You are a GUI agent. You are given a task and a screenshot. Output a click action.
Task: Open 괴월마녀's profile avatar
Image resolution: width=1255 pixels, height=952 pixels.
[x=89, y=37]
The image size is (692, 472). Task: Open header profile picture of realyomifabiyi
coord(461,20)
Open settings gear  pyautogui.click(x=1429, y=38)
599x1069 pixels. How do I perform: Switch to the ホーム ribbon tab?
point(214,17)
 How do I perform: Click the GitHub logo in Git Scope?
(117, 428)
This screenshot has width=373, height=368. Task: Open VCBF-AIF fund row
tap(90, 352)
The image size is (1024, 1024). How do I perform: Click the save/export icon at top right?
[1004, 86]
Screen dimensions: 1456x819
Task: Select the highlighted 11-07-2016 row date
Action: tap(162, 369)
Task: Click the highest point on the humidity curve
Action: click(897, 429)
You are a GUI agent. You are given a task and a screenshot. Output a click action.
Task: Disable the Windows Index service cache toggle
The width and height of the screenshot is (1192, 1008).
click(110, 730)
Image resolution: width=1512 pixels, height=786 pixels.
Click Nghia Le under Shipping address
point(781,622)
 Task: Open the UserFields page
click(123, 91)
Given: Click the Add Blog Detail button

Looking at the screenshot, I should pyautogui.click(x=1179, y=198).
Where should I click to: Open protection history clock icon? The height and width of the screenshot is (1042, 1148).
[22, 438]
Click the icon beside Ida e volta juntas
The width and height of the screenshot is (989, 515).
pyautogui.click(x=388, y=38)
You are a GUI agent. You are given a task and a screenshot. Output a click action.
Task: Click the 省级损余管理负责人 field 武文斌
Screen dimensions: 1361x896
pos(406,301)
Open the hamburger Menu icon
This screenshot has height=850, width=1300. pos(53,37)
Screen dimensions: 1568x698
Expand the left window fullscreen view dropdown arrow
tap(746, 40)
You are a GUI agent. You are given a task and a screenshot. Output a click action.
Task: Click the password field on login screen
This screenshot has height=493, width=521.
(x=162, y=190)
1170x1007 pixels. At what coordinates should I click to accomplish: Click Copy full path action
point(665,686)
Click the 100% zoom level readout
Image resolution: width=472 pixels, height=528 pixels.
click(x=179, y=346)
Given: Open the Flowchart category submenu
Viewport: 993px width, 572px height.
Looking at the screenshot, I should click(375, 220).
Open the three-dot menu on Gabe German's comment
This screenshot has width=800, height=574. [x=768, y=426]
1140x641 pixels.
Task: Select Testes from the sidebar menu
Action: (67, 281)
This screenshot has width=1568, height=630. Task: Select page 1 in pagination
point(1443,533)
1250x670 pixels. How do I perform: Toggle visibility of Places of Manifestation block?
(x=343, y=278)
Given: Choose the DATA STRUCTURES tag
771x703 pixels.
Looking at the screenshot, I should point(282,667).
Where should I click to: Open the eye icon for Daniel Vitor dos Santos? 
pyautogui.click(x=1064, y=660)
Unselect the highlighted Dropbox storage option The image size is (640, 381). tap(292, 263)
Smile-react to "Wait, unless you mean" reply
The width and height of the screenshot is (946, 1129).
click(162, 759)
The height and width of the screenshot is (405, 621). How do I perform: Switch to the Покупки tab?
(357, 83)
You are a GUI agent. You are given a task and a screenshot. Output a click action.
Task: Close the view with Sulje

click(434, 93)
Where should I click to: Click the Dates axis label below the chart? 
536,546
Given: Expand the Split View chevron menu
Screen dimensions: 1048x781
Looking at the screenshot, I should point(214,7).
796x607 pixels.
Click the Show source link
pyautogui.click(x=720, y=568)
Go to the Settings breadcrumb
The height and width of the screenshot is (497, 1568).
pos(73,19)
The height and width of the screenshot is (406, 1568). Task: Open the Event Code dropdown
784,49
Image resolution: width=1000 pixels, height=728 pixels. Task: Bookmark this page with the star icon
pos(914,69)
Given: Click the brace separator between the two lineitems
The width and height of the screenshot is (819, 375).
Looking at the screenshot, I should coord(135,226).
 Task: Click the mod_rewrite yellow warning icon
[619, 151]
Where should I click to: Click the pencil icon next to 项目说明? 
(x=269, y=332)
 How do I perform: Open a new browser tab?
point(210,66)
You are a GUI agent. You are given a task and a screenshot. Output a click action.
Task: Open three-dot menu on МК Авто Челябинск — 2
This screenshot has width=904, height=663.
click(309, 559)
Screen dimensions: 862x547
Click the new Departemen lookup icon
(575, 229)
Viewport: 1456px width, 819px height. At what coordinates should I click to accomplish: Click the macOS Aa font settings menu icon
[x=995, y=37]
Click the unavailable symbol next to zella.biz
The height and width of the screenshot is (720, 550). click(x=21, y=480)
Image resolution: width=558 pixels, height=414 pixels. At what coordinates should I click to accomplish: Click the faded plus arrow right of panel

### Problem description
From the data above, extract every line in its exact form.

### Solution to the problem
You are a GUI agent. You are given a task and a screenshot. Output a click action.
Task: Open 괴월마녀's profile avatar
Image resolution: width=1255 pixels, height=952 pixels.
[x=89, y=37]
The image size is (692, 472). Task: Open header profile picture of realyomifabiyi
coord(461,20)
Open settings gear  pyautogui.click(x=1429, y=38)
599x1069 pixels. How do I perform: Switch to the ホーム ribbon tab?
point(214,17)
 How do I perform: Click the GitHub logo in Git Scope?
(117, 428)
This screenshot has width=373, height=368. Task: Open VCBF-AIF fund row
tap(90, 352)
The image size is (1024, 1024). How do I perform: Click the save/export icon at top right?
[1004, 86]
Screen dimensions: 1456x819
Task: Select the highlighted 11-07-2016 row date
Action: tap(162, 369)
Task: Click the highest point on the humidity curve
Action: click(897, 429)
You are a GUI agent. You are given a task and a screenshot. Output a click action.
Task: Disable the Windows Index service cache toggle
The width and height of the screenshot is (1192, 1008).
click(110, 730)
Image resolution: width=1512 pixels, height=786 pixels.
Click Nghia Le under Shipping address
point(781,622)
 Task: Open the UserFields page
click(123, 91)
Given: Click the Add Blog Detail button

Looking at the screenshot, I should pyautogui.click(x=1179, y=198).
Where should I click to: Open protection history clock icon? The height and width of the screenshot is (1042, 1148).
[22, 438]
Click the icon beside Ida e volta juntas
The width and height of the screenshot is (989, 515).
pyautogui.click(x=388, y=38)
You are a GUI agent. You are given a task and a screenshot. Output a click action.
Task: Click the 省级损余管理负责人 field 武文斌
Screen dimensions: 1361x896
pos(406,301)
Open the hamburger Menu icon
This screenshot has height=850, width=1300. pos(53,37)
Screen dimensions: 1568x698
Expand the left window fullscreen view dropdown arrow
tap(746, 40)
You are a GUI agent. You are given a task and a screenshot. Output a click action.
Task: Click the password field on login screen
This screenshot has height=493, width=521.
(x=162, y=190)
1170x1007 pixels. At what coordinates should I click to accomplish: Click Copy full path action
point(665,686)
Click the 100% zoom level readout
Image resolution: width=472 pixels, height=528 pixels.
click(x=179, y=346)
Given: Open the Flowchart category submenu
Viewport: 993px width, 572px height.
Looking at the screenshot, I should click(375, 220).
Open the three-dot menu on Gabe German's comment
This screenshot has width=800, height=574. [x=768, y=426]
1140x641 pixels.
Task: Select Testes from the sidebar menu
Action: (67, 281)
This screenshot has width=1568, height=630. Task: Select page 1 in pagination
point(1443,533)
1250x670 pixels. How do I perform: Toggle visibility of Places of Manifestation block?
(x=343, y=278)
Given: Choose the DATA STRUCTURES tag
771x703 pixels.
Looking at the screenshot, I should point(282,667).
Where should I click to: Open the eye icon for Daniel Vitor dos Santos? 
pyautogui.click(x=1064, y=660)
Unselect the highlighted Dropbox storage option The image size is (640, 381). tap(292, 263)
Smile-react to "Wait, unless you mean" reply
The width and height of the screenshot is (946, 1129).
click(162, 759)
The height and width of the screenshot is (405, 621). How do I perform: Switch to the Покупки tab?
(357, 83)
You are a GUI agent. You are given a task and a screenshot. Output a click action.
Task: Close the view with Sulje

click(434, 93)
Where should I click to: Click the Dates axis label below the chart? 
536,546
Given: Expand the Split View chevron menu
Screen dimensions: 1048x781
Looking at the screenshot, I should point(214,7).
796x607 pixels.
Click the Show source link
pyautogui.click(x=720, y=568)
Go to the Settings breadcrumb
The height and width of the screenshot is (497, 1568).
pos(73,19)
The height and width of the screenshot is (406, 1568). Task: Open the Event Code dropdown
784,49
Image resolution: width=1000 pixels, height=728 pixels. Task: Bookmark this page with the star icon
pos(914,69)
Given: Click the brace separator between the two lineitems
The width and height of the screenshot is (819, 375).
Looking at the screenshot, I should coord(135,226).
 Task: Click the mod_rewrite yellow warning icon
[619, 151]
Where should I click to: Click the pencil icon next to 项目说明? 
(x=269, y=332)
 How do I perform: Open a new browser tab?
point(210,66)
You are a GUI agent. You are given a task and a screenshot. Output a click action.
Task: Open three-dot menu on МК Авто Челябинск — 2
This screenshot has width=904, height=663.
click(309, 559)
Screen dimensions: 862x547
Click the new Departemen lookup icon
(575, 229)
Viewport: 1456px width, 819px height. At what coordinates should I click to accomplish: Click the macOS Aa font settings menu icon
[x=995, y=37]
Click the unavailable symbol next to zella.biz
The height and width of the screenshot is (720, 550). click(x=21, y=480)
Image resolution: width=558 pixels, height=414 pixels. At what coordinates should I click to accomplish: Click the faded plus arrow right of panel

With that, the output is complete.